At the same time, the distance from Earth to Mars means that communications experience a 5- to a 20-minute delay, depending on where the planets are in their orbit of the sun. This makes real-time control of spacecraft impossible: manoeuvres must be performed autonomously by onboard computer programs.
The “seven minutes of terror” as NASA describes it, saw the Mars 2020 lander tearing through the atmosphere, making use of every avenue available to arrest its descent and ending with a complex sky-crane landing manoeuvre. The video can be seen online and makes for fascinating viewing.
“Landing on Mars is always an incredibly difficult task and we are proud to continue building on our past success,” says NASA’s jet propulsion laboratory director, Dr Michael Watkins.
“We built the rover not just to land but to find and collect the best scientific samples for return to Earth, and its incredibly complex sampling system and autonomy not only enable that mission, they set the stage for future robotic and crewed missions,” he explains.
Martian skies
The United Arab Emirates probe Hope is presently orbiting Mars as well. Its mission is to chart and chronical changes in the Martian atmosphere.

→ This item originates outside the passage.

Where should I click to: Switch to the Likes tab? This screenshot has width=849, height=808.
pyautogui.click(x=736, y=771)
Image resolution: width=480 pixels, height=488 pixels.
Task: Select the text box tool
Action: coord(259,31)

The probe is fixed in a wide elliptical orbit, allowing it to capture rich, complete data on Mars at all times and locations, once it begins its May-scheduled science phase of operations. The aim is to produce a detailed weather mapping model of the Red Planet.
The model, once complete, will be freely available to the global scientific community back home on Earth.
China’s Tianwen-1 mission actually has its own landing excursion set to touch down in May. After one more lander attempts the perilous descent, the Chinese rover will begin its mission of using radar to scan for underground water.
As the successes start stacking up, minds are turning increasingly to what comes next for Mars. The logical progression is, of course, crewed exploration of The Red Planet. And innovators are already working on how to make life on Mars, though temporary at first — liveable.
One company, AI SpaceFactory, has already built a scaled-down replica of its 3D-printed Martian habitats. The project won the first prize in a competition set up by NASA. The concept involves using local minerals found on Mars for construction materials.
The space race to conquer Mars in a tangible way is well and truly alive.